One of the original photographers hired by SPORTS ILLUSTRATED, Hy Peskin, passed away last week at the age of 89. Longtime SI photographer Neil Leifer remembers the man who provided some of the magazine's most memorable images.

On the wall in my office are pictures of my two idols: former SI photographer John Zimmerman, who passed away three years ago, and Hy Peskin. In the shot (right) Hy is clutching a camera as he stands in an auxiliary press box in the farthest reaches of leftfield at Yankee Stadium in 1955. Hy's all business, and there's not another photographer in sight. He could have been in the main photo press box, enjoying the beer cooler and the camaraderie of the other photographers. But Hy was much happier way out in leftfield, where there was no one to talk to and where he could get a shot that no one else even thought of looking for.

Hy understood his mission was always to try to get a different picture. One of his best-known photos is of Ben Hogan on the 72nd hole of the 1950 U.S. Open (above, left). Instead of following every other shooter to the green, Hy hung back and took his shot from behind Hogan. You don't even see Hogan's face, yet it's all there: that perfect swing, his signature cap, the crowd. It's one of the most iconic sports photos ever taken, and Hy got it on one of the most important swings of Hogan's career. That was Hy: always defining an epic moment with an epic picture.

And golf wasn't even his forte. He captured the brutal, smoky essence of boxing. Sylvester Stallone told me he got the idea to have Rocky tell his trainer to cut his swollen eye came from Hy's picture (previous page) of Carmen Basilio and Sugar Ray Robinson. (Sly wasn't the only person who wanted to imitate Hy's work. I often asked myself, How would Peskin cover this? That challenge made me a better photographer.)
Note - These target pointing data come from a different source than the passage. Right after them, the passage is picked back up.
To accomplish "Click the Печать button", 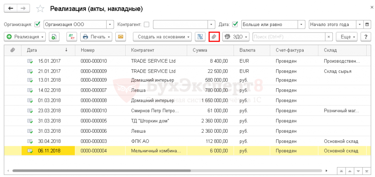I will 96,37.
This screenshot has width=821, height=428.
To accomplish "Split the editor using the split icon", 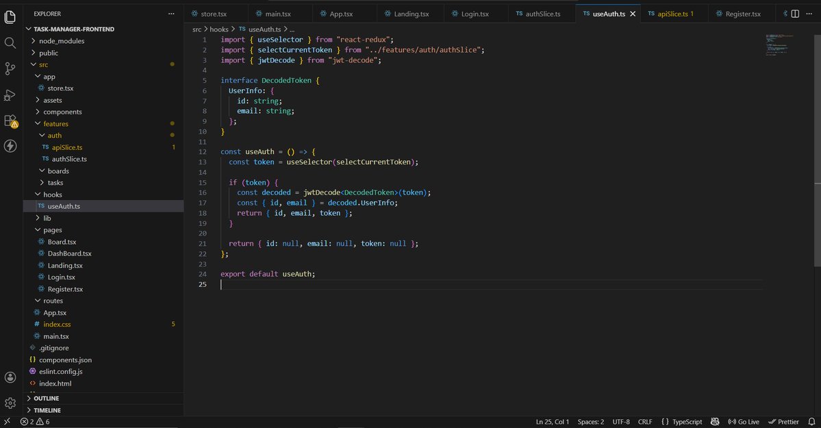I will point(795,13).
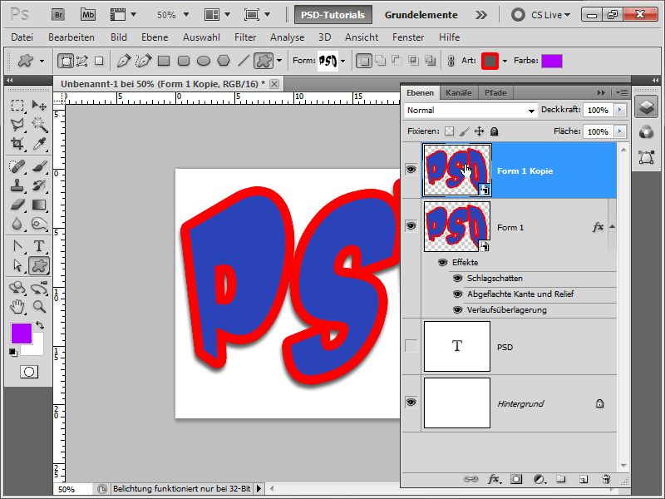The image size is (665, 499).
Task: Click the trash icon in Ebenen panel
Action: click(605, 479)
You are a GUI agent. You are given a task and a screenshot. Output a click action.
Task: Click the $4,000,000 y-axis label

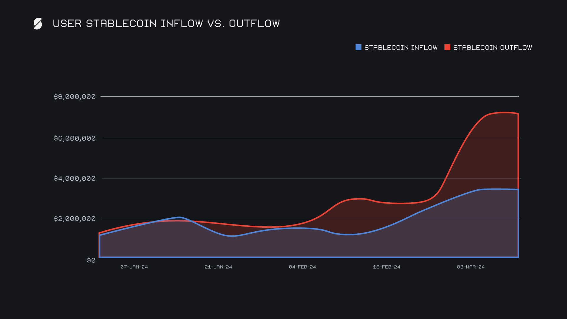click(x=74, y=178)
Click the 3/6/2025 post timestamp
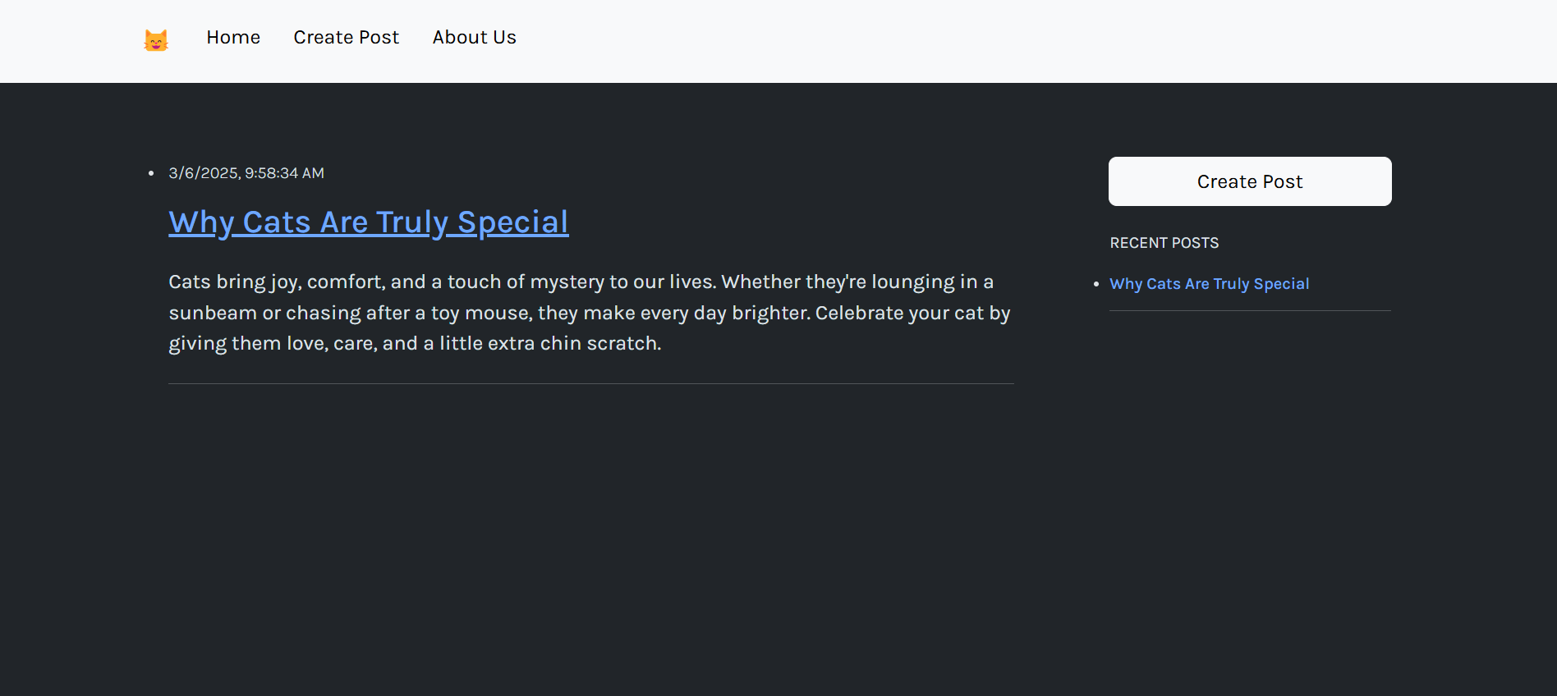1557x696 pixels. 246,173
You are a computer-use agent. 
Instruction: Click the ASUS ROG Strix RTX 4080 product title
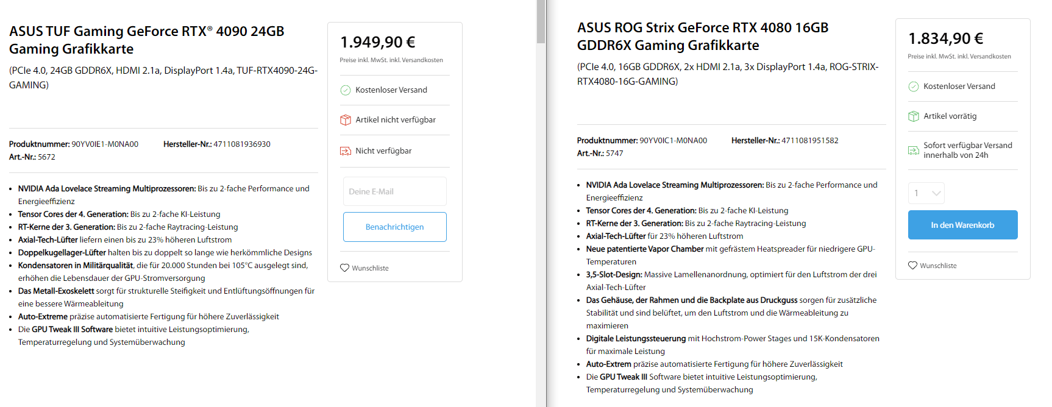702,36
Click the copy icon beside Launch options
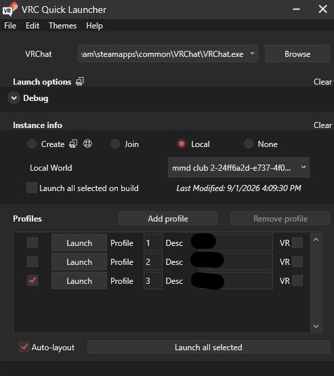The width and height of the screenshot is (334, 376). tap(80, 82)
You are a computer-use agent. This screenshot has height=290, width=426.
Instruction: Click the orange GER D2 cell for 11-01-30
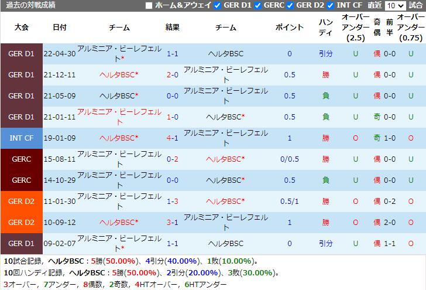tap(22, 202)
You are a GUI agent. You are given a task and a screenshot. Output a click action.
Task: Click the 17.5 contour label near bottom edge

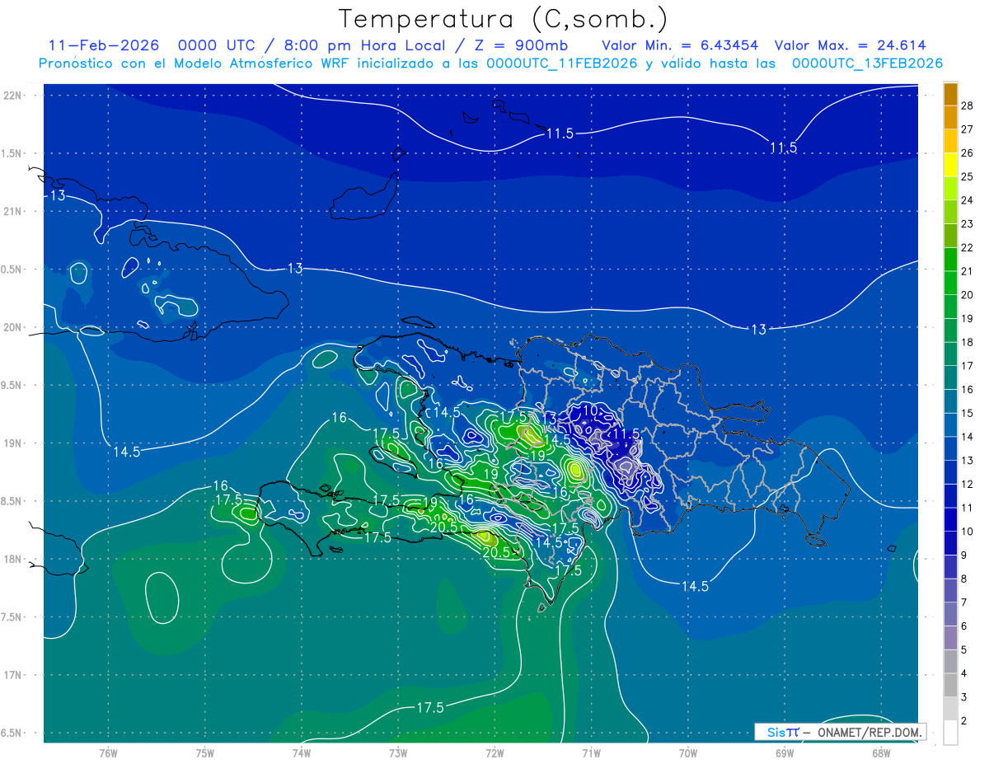point(429,707)
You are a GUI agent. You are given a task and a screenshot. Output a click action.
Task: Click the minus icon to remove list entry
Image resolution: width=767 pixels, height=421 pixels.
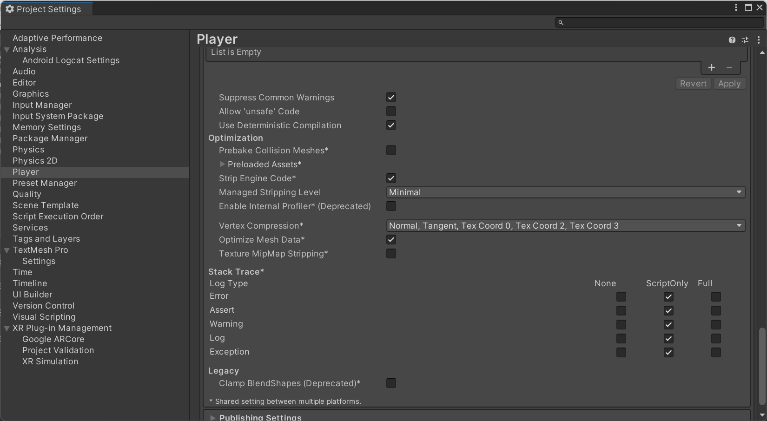coord(729,68)
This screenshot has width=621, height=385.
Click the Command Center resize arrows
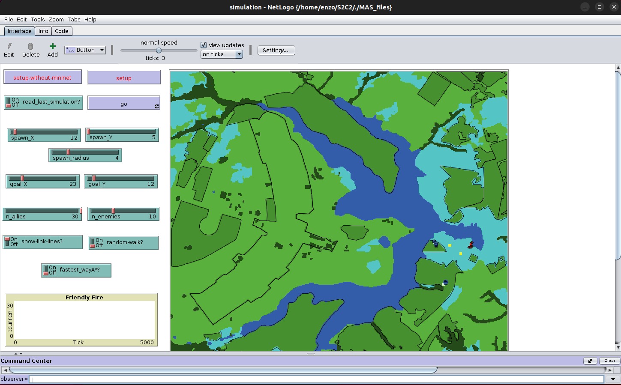click(18, 354)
Back in the '50s photographers could stand on the field in foul territory and shoot games. Hy once took pictures of a player hitting a ball, running to first, making it to third on an errant throw and then scoring--all on the same play. Hy started out just behind first base, and legend has it, sprinted across the pitcher's mound to get the play at third. Then he raced home alongside the runner when the throw got away from the third baseman. Hy denied he took a shortcut across the diamond, but he couldn't deny that he had, in fact, gotten all the shots. That was his tenacity. He'd stop at nothing to get a picture, and that didn't always make him popular with other photographers. He was gruff, but Hy was always very generous with me--at a time when many sports photographers were old-timers who resented a young kid like me.

Unfortunately, Hy felt he had other worlds to conquer. By the mid-1960s he had all but stopped shooting. He changed his name to Brian Blaine Reynolds--the middle names of his three sons--and pursued other interests. (He and Ted Williams formed the World Series of Sports Fishing.) Through it all, we managed to stay in touch. A few years ago Hy personalized that picture of himself that's on my wall. "For Neil, the greatest sports photographer ever," he wrote, underlining ever twice. And I treasure it, because I know deep in my heart who the greatest sports photographer ever really was.